The mag drill by itself places a lot of dependence on getting its mounting perfect. At least one of the commercial bars does use a mag drill as its drive (and feed, perhaps...)
Bridgeport head as drive and feed is not a bad idea at all, though I'm willing to trend cruder. It limits to driving from one end, but that is not an issue for backhoe parts as far as I can tell. Some of the commercial bars tout flexible drive options for getting into more difficult situations, but the hoe (and loader bucket) are comparatively accessible, on that basis.
Radial drill press - I've had one on my list since I first learned about them, but haven't gotten one yet. I'll up my shopping effort.

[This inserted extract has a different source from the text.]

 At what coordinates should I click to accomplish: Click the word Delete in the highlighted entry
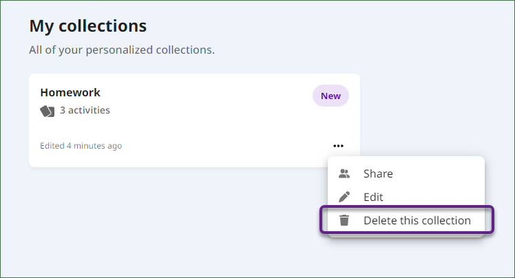[380, 221]
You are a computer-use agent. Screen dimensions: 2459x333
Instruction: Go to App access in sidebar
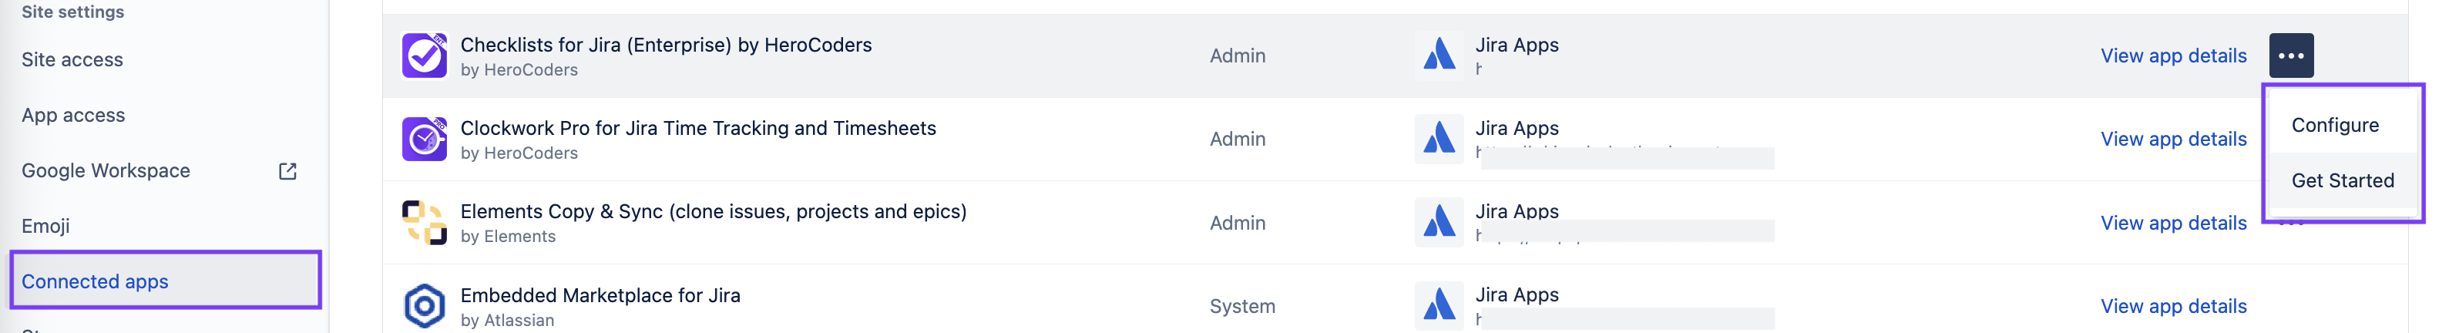tap(74, 115)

Age and ugliness - Hoe is a ford 4500 industrial TLB, only 40-41 years old. Many joints and pivots are severely ugly (in the more important mechanical sense) through some decades of no grease, at a guess. I might have continued shopping had I known better at the time, but this was also less than half the price of the next contender when I was shopping, and a considerably better machine in the sense that it's a hoe built on a hoe platform (27gpm pump!), not a tiny hoe stuck on an ag tractor. I've certainly made it pay for itself - I've also wished it was bigger (it's a 13 foot hoe) which would have surprised the heck out of me when I was shopping and thought it was a bit intimidating size-wize - that was before I started stumping hardwoods in bony gravel. The paint is a crude job, and is has scars and bad welds (many not mine, some mine - mine are at least not the worst on it), plus some big plates that the previous owner was fond of tossing over cracks. My old welding instructor would have looked at those and yelled stress riser, and I agree, but have not had time to go over them and "fix them right". I do at least try to make my repairs somewhat better designed. The buckets both need work - I have a strip of old road grader edge my brother donated to fix up the severely worn front bucket - the hoe bucket needs teeth - well it needs shanks, too, as the "teeth" it has are actually terribly worn shanks that were dug a long time without teeth on them. Actual hard, sharp teeth would make root breaking about 9 times easier, and that's the key to stumping - but at this point I have most of the stumps out - the road is built, etc. Several cylinders are scarred, and most could stand to be repacked, but time is finite and work to be done is infinite...
What I really need is some sort of tractor restoration nut in dire need of a project, but that sort of thing doesn't happen, or they get terribly upset when you take the newly refurbished, tight hoe out and scratch the paint on it, or get it dirty.